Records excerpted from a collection

------

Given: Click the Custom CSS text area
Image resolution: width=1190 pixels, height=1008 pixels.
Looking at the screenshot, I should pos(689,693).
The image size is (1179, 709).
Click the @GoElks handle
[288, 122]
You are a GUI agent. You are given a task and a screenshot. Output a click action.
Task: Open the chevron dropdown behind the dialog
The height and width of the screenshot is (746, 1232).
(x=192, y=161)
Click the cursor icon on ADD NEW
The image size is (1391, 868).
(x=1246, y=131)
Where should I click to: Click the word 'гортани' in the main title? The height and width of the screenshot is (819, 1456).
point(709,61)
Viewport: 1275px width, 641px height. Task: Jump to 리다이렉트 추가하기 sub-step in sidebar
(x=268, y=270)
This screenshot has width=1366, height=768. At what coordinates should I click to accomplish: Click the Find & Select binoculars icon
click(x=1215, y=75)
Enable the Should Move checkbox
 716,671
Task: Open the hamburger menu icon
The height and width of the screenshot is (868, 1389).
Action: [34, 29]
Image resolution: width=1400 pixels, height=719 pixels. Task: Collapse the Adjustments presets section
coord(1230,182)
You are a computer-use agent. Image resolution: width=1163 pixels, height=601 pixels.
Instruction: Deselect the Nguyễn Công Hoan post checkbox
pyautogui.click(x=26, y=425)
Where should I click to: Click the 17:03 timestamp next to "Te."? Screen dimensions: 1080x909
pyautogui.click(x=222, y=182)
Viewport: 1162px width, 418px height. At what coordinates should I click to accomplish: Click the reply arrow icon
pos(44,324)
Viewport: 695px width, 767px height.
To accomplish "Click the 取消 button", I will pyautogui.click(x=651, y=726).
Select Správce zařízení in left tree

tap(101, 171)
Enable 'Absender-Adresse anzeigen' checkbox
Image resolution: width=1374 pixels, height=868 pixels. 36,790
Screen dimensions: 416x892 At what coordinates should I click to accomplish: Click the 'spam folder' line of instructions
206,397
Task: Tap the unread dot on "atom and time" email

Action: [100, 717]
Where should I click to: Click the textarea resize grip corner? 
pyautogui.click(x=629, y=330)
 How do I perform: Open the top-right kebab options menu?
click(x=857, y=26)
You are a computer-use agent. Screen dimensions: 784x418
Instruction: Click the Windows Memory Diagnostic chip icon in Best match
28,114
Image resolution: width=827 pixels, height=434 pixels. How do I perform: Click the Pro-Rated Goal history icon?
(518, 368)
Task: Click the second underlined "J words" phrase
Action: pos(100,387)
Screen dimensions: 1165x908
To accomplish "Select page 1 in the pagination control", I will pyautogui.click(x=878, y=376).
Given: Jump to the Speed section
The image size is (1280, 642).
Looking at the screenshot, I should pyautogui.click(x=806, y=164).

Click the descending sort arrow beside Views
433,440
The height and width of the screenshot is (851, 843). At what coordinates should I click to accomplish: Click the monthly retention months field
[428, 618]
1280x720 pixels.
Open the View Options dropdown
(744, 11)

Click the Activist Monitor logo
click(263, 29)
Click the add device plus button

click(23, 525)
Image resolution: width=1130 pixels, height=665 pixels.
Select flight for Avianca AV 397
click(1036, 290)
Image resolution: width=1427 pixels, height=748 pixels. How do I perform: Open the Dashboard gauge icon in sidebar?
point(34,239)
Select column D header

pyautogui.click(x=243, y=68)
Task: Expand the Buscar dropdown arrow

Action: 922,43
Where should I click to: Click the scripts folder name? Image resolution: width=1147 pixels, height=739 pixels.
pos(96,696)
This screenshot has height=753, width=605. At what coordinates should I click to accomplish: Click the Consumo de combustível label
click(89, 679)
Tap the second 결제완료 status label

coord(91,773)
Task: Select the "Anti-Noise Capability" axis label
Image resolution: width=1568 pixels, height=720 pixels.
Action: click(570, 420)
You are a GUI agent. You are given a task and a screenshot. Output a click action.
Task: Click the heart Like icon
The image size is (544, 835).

------

## What you should do
Exact copies of every record are required, so retype them in full.

## Solution for this exercise
Given: Click the Custom CSS text area
Image resolution: width=1190 pixels, height=1008 pixels.
Looking at the screenshot, I should pos(689,693).
The image size is (1179, 709).
Click the @GoElks handle
[288, 122]
You are a GUI agent. You are given a task and a screenshot. Output a click action.
Task: Open the chevron dropdown behind the dialog
The height and width of the screenshot is (746, 1232).
(x=192, y=161)
Click the cursor icon on ADD NEW
The image size is (1391, 868).
(x=1246, y=131)
Where should I click to: Click the word 'гортани' in the main title? The height and width of the screenshot is (819, 1456).
point(709,61)
Viewport: 1275px width, 641px height. Task: Jump to 리다이렉트 추가하기 sub-step in sidebar
(x=268, y=270)
This screenshot has width=1366, height=768. At what coordinates should I click to accomplish: Click the Find & Select binoculars icon
click(x=1215, y=75)
Enable the Should Move checkbox
 716,671
Task: Open the hamburger menu icon
The height and width of the screenshot is (868, 1389).
Action: [34, 29]
Image resolution: width=1400 pixels, height=719 pixels. Task: Collapse the Adjustments presets section
coord(1230,182)
You are a computer-use agent. Image resolution: width=1163 pixels, height=601 pixels.
Instruction: Deselect the Nguyễn Công Hoan post checkbox
pyautogui.click(x=26, y=425)
Where should I click to: Click the 17:03 timestamp next to "Te."? Screen dimensions: 1080x909
pyautogui.click(x=222, y=182)
Viewport: 1162px width, 418px height. At what coordinates should I click to accomplish: Click the reply arrow icon
pos(44,324)
Viewport: 695px width, 767px height.
To accomplish "Click the 取消 button", I will pyautogui.click(x=651, y=726).
Select Správce zařízení in left tree

tap(101, 171)
Enable 'Absender-Adresse anzeigen' checkbox
Image resolution: width=1374 pixels, height=868 pixels. 36,790
Screen dimensions: 416x892 At what coordinates should I click to accomplish: Click the 'spam folder' line of instructions
206,397
Task: Tap the unread dot on "atom and time" email

Action: [100, 717]
Where should I click to: Click the textarea resize grip corner? 
pyautogui.click(x=629, y=330)
 How do I perform: Open the top-right kebab options menu?
click(x=857, y=26)
You are a computer-use agent. Screen dimensions: 784x418
Instruction: Click the Windows Memory Diagnostic chip icon in Best match
28,114
Image resolution: width=827 pixels, height=434 pixels. How do I perform: Click the Pro-Rated Goal history icon?
(518, 368)
Task: Click the second underlined "J words" phrase
Action: pos(100,387)
Screen dimensions: 1165x908
To accomplish "Select page 1 in the pagination control", I will pyautogui.click(x=878, y=376).
Given: Jump to the Speed section
The image size is (1280, 642).
Looking at the screenshot, I should pyautogui.click(x=806, y=164).

Click the descending sort arrow beside Views
433,440
The height and width of the screenshot is (851, 843). At what coordinates should I click to accomplish: Click the monthly retention months field
[428, 618]
1280x720 pixels.
Open the View Options dropdown
(744, 11)

Click the Activist Monitor logo
click(263, 29)
Click the add device plus button

click(23, 525)
Image resolution: width=1130 pixels, height=665 pixels.
Select flight for Avianca AV 397
click(1036, 290)
Image resolution: width=1427 pixels, height=748 pixels. How do I perform: Open the Dashboard gauge icon in sidebar?
point(34,239)
Select column D header

pyautogui.click(x=243, y=68)
Task: Expand the Buscar dropdown arrow

Action: 922,43
Where should I click to: Click the scripts folder name? Image resolution: width=1147 pixels, height=739 pixels.
pos(96,696)
This screenshot has height=753, width=605. At what coordinates should I click to accomplish: Click the Consumo de combustível label
click(89, 679)
Tap the second 결제완료 status label

coord(91,773)
Task: Select the "Anti-Noise Capability" axis label
Image resolution: width=1568 pixels, height=720 pixels.
Action: click(570, 420)
You are a GUI agent. You are given a task and a screenshot. Output a click action.
Task: Click the heart Like icon
The image size is (544, 835).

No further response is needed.